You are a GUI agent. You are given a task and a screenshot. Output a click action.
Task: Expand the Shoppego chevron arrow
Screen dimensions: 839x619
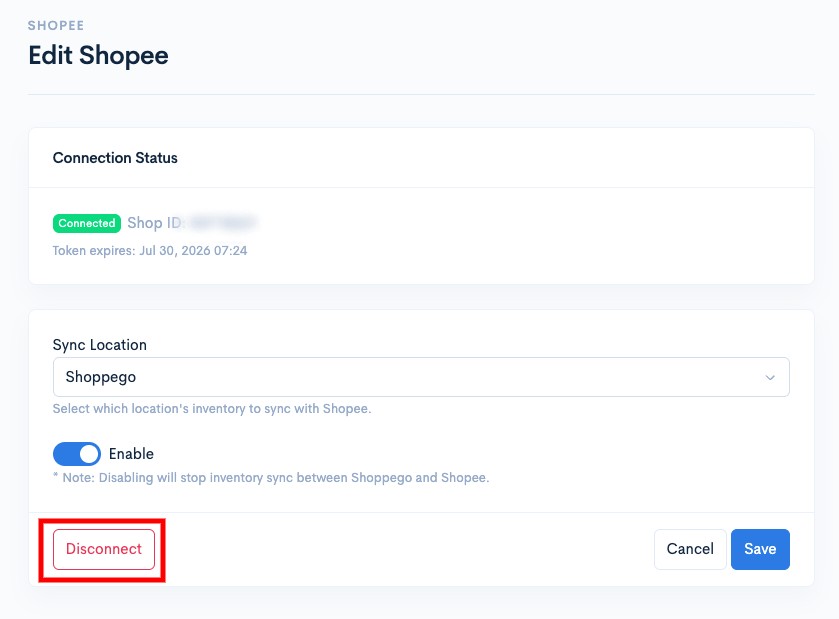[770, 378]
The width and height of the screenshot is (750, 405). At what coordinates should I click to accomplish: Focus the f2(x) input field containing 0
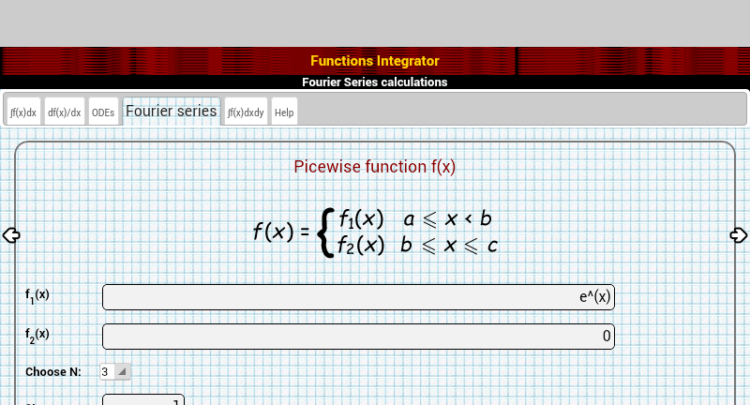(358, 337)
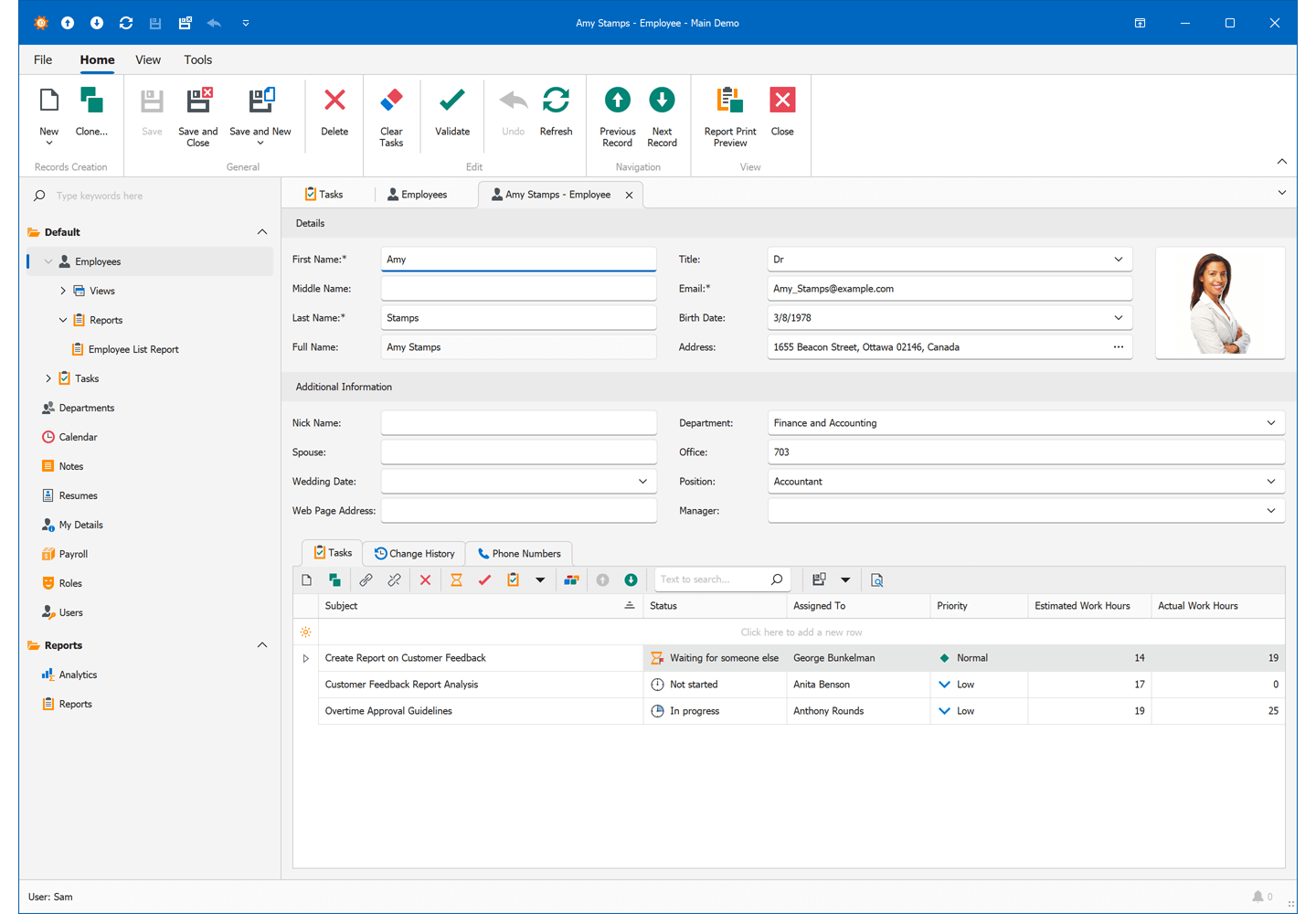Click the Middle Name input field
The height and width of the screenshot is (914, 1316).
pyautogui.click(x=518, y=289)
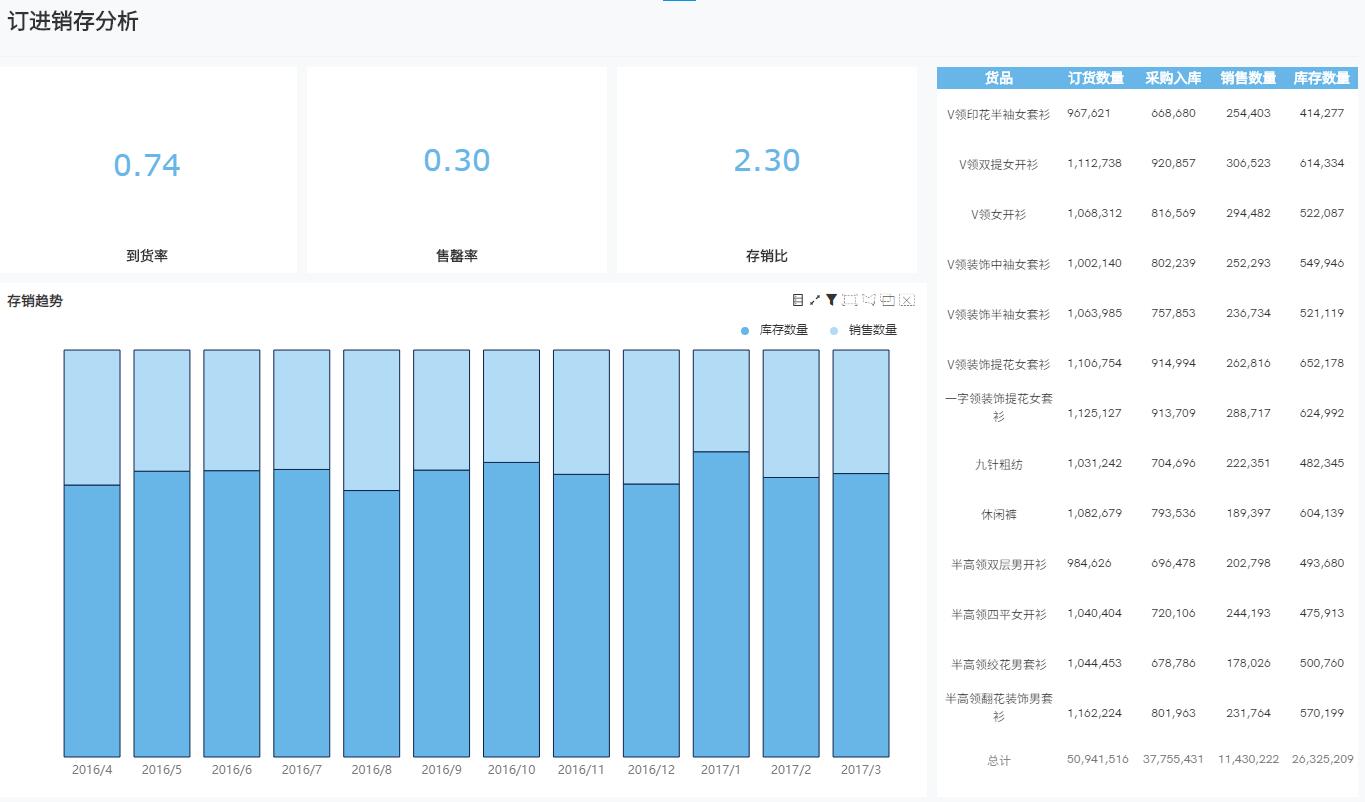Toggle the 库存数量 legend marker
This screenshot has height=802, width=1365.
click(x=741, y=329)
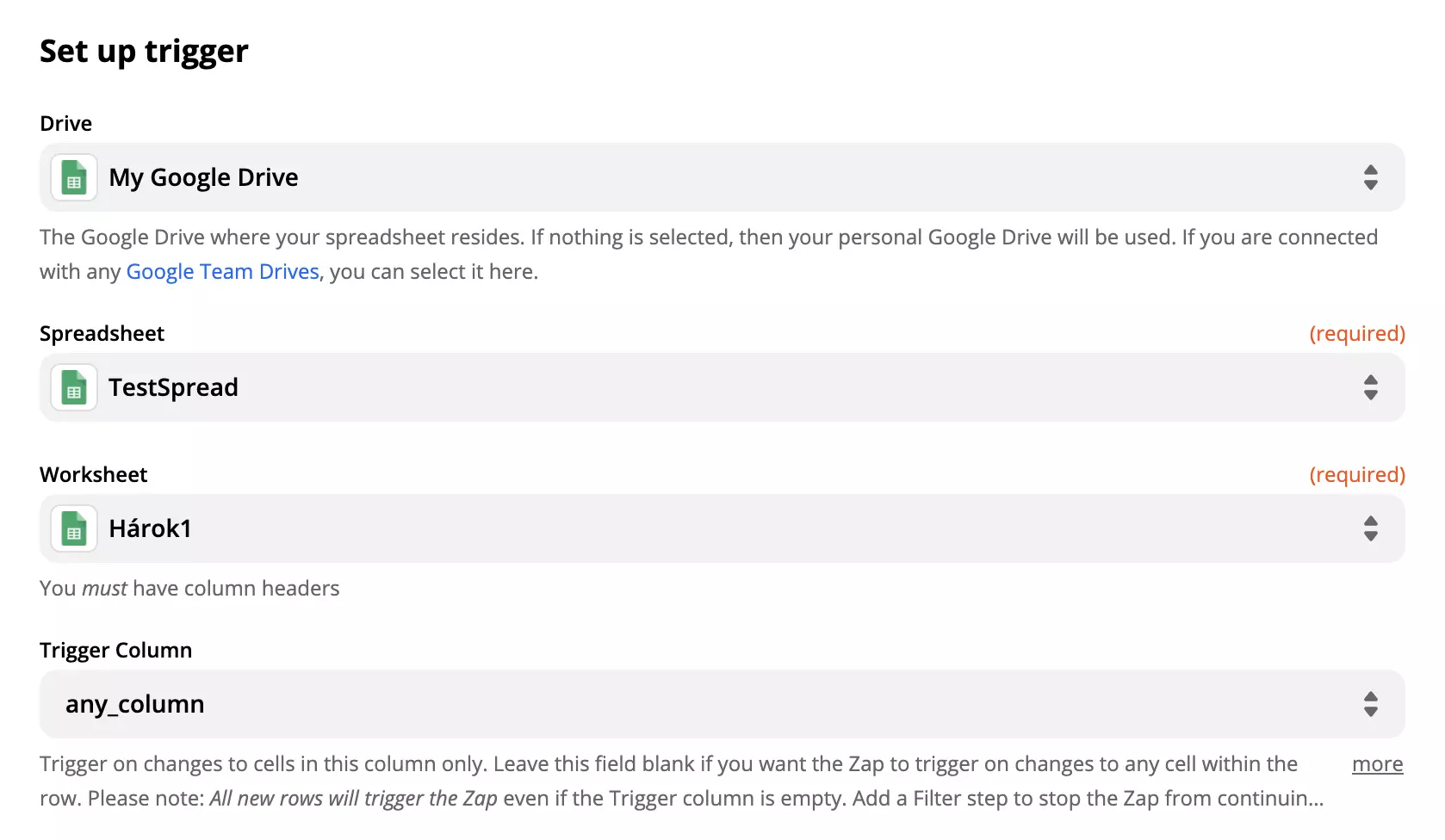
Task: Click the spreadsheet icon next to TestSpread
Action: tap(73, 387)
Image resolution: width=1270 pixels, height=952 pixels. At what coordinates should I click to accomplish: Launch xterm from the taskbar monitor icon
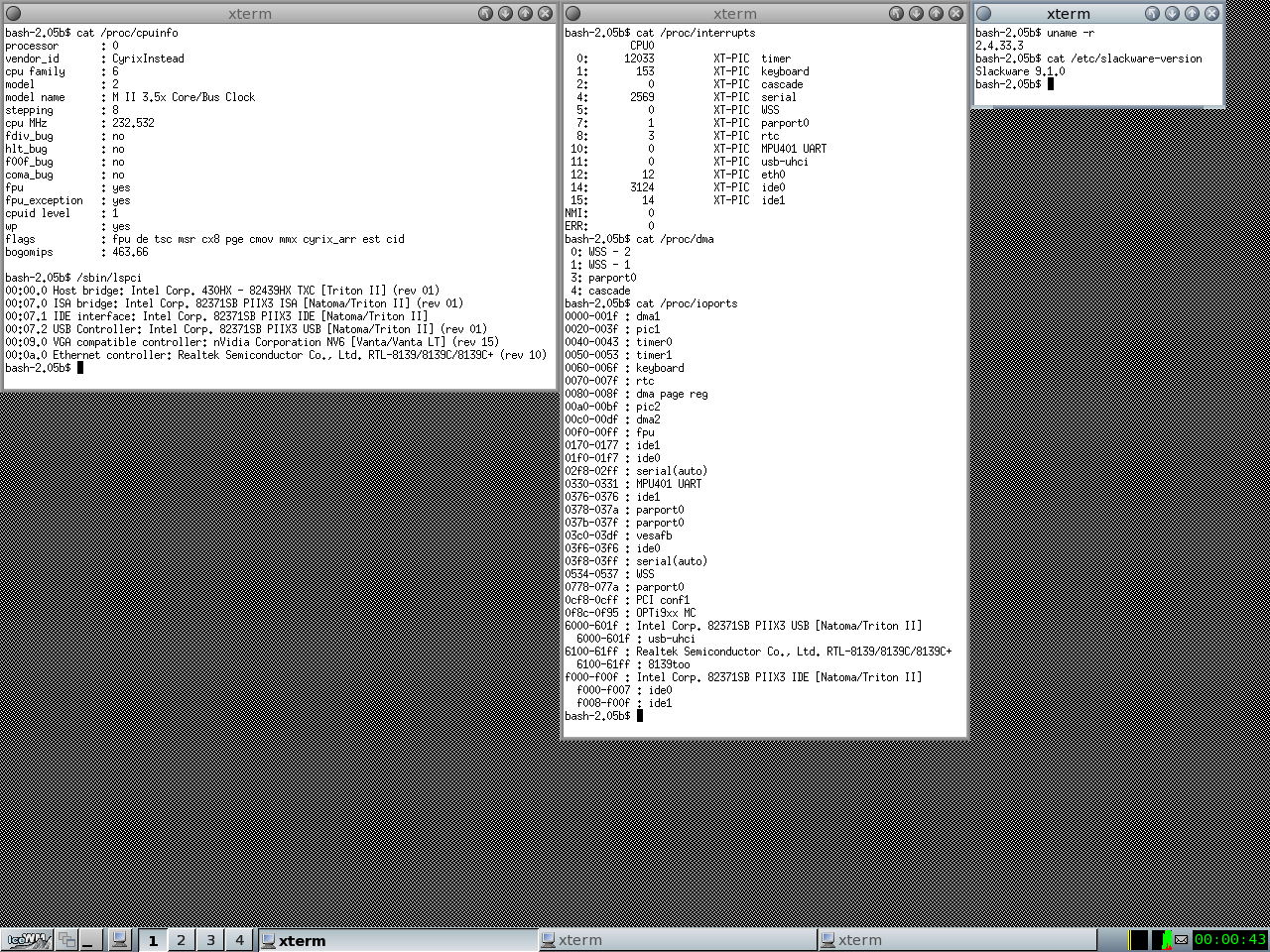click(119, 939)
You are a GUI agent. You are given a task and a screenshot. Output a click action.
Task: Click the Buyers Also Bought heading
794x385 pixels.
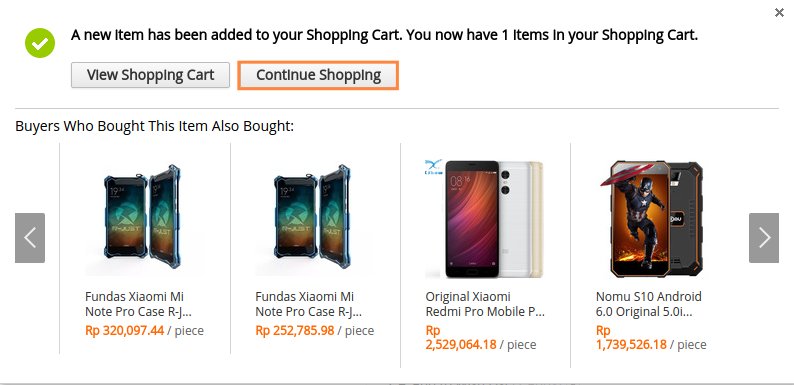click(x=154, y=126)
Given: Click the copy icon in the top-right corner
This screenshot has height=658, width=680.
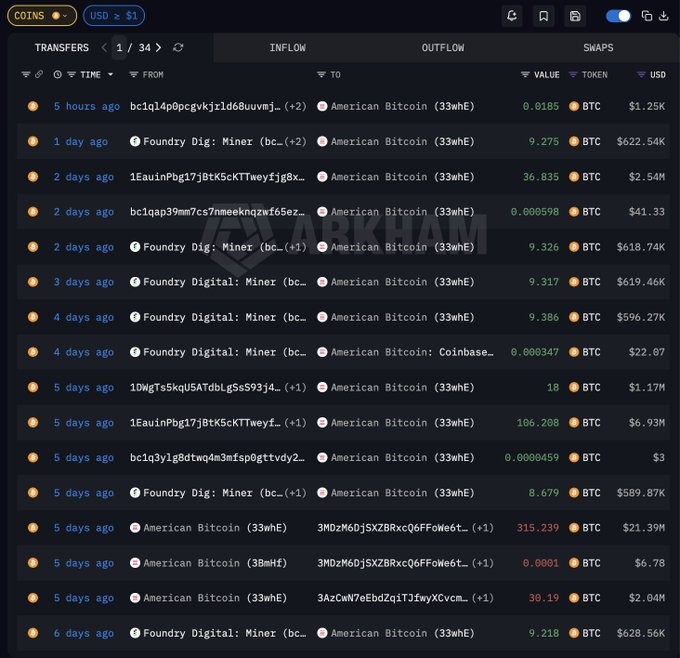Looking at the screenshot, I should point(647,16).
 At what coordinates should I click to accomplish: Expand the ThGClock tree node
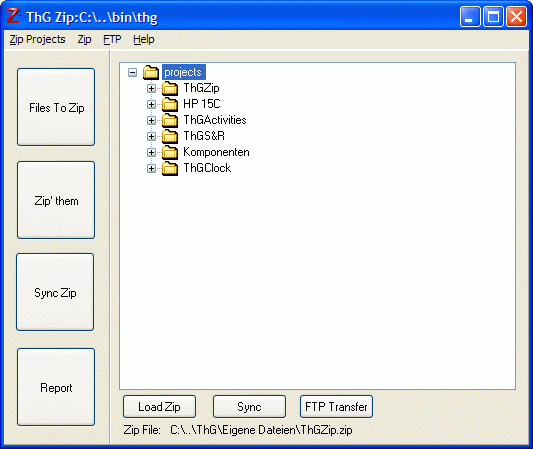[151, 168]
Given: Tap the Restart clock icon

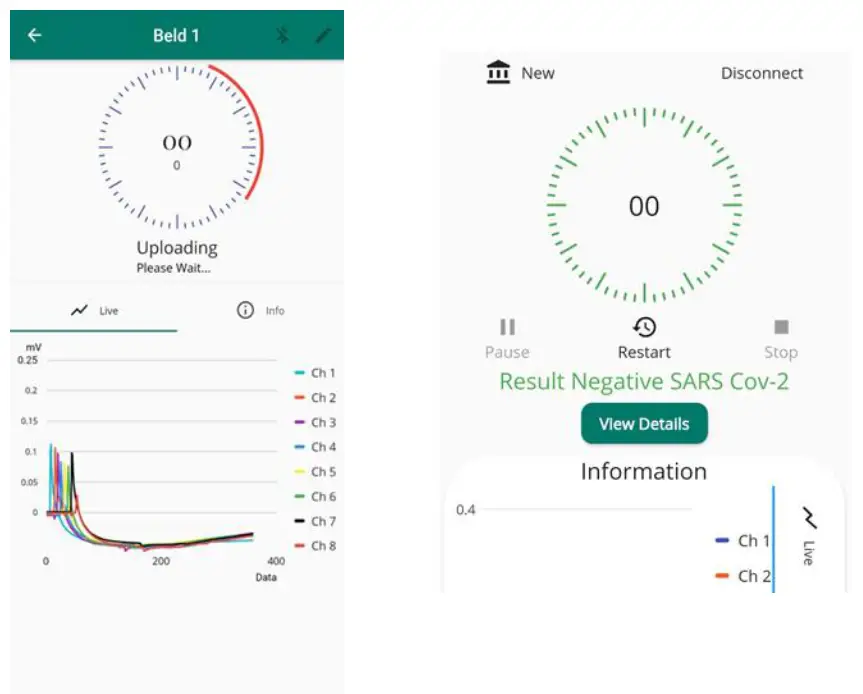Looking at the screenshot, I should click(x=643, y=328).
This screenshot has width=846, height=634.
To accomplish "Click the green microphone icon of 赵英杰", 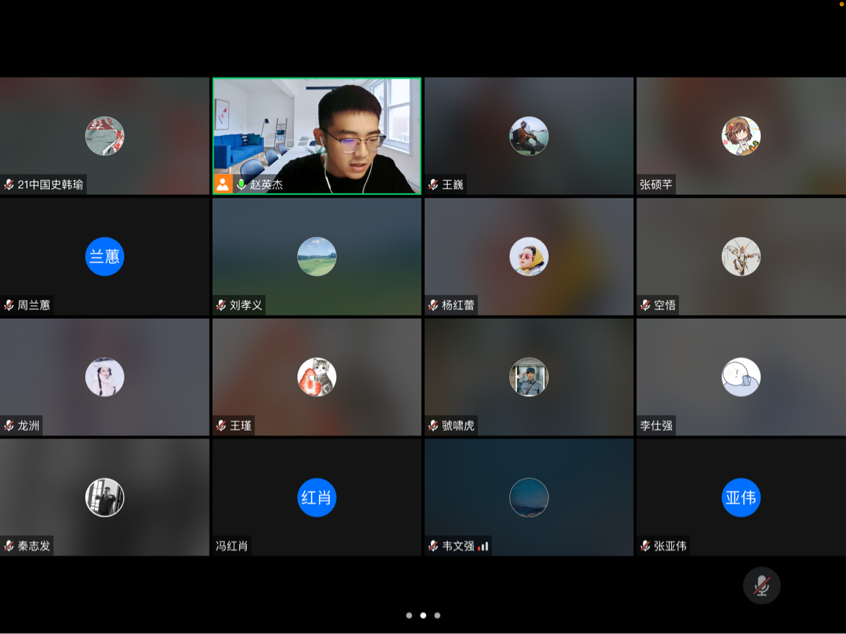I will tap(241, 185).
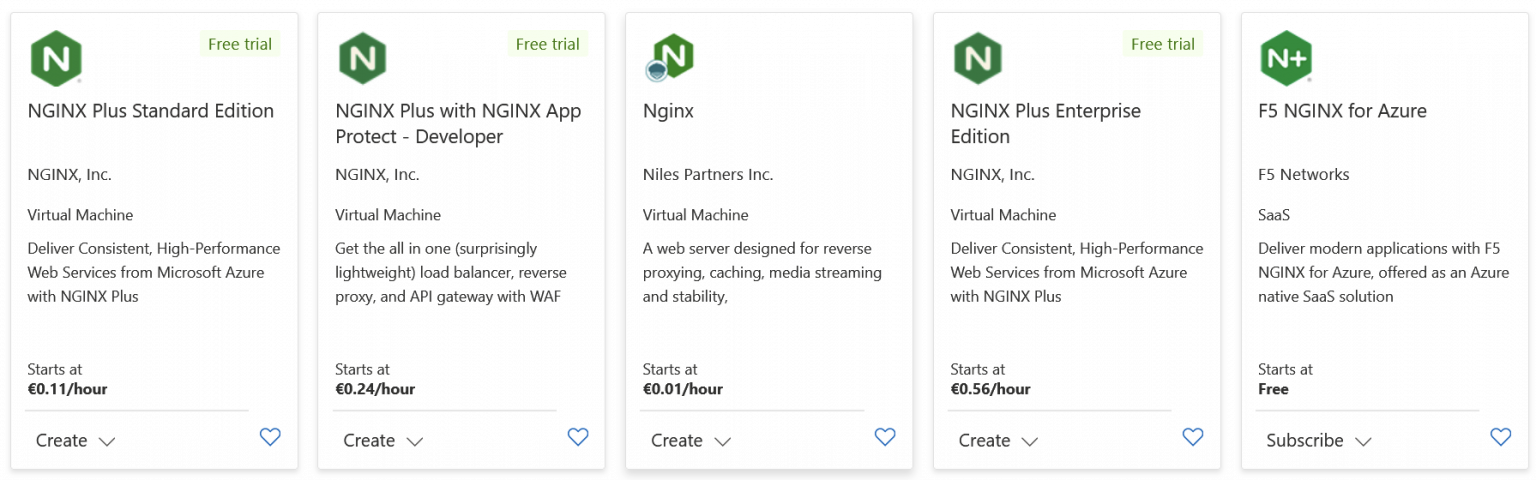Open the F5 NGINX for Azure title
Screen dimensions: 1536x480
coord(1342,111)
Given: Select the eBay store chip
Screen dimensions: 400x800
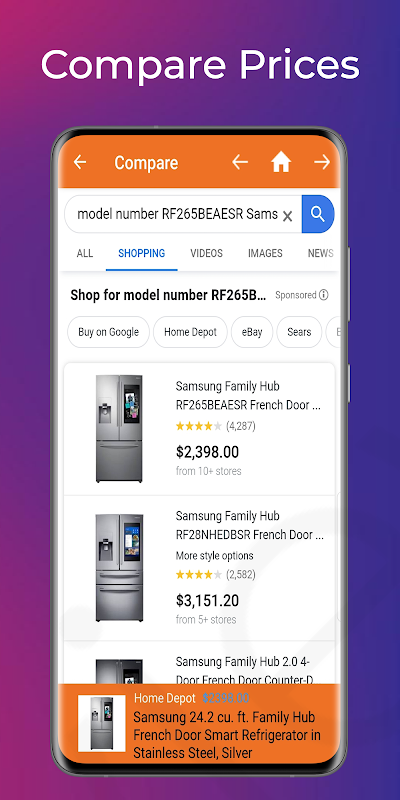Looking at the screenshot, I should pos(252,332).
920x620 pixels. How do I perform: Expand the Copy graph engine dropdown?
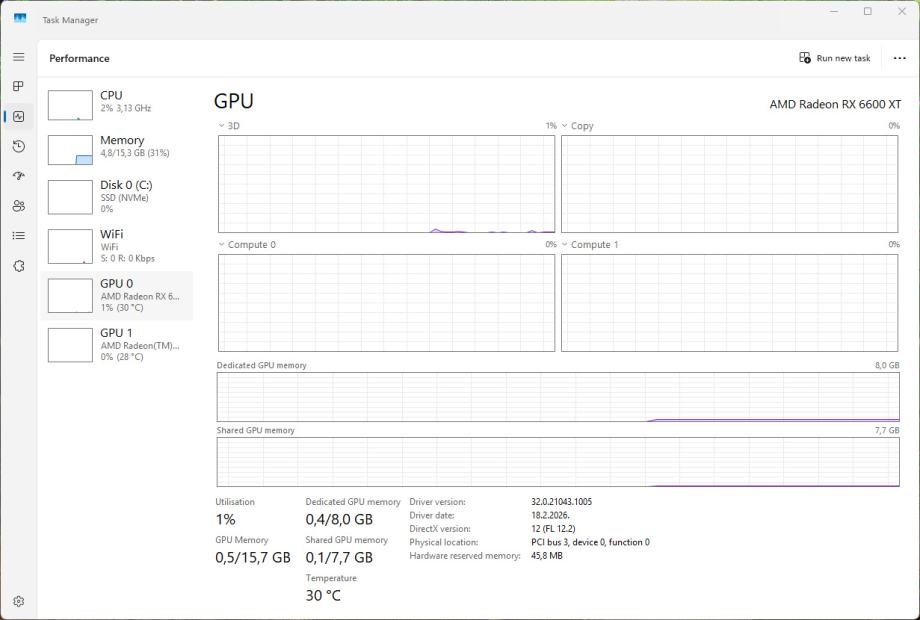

▸ **Assignment**
Treat the line with "This screenshot has height=658, width=680." as the start and the line with "This screenshot has width=846, height=634." as the end, and return exactly that span of the data above, both ends included, without pictures.

▸ **Solution to this problem**
This screenshot has height=658, width=680.
Looking at the screenshot, I should point(647,16).
 At what coordinates should I click to accomplish: Expand the ThGClock tree node
[151, 168]
Given: Tap the Restart clock icon

Looking at the screenshot, I should click(x=643, y=328).
This screenshot has width=846, height=634.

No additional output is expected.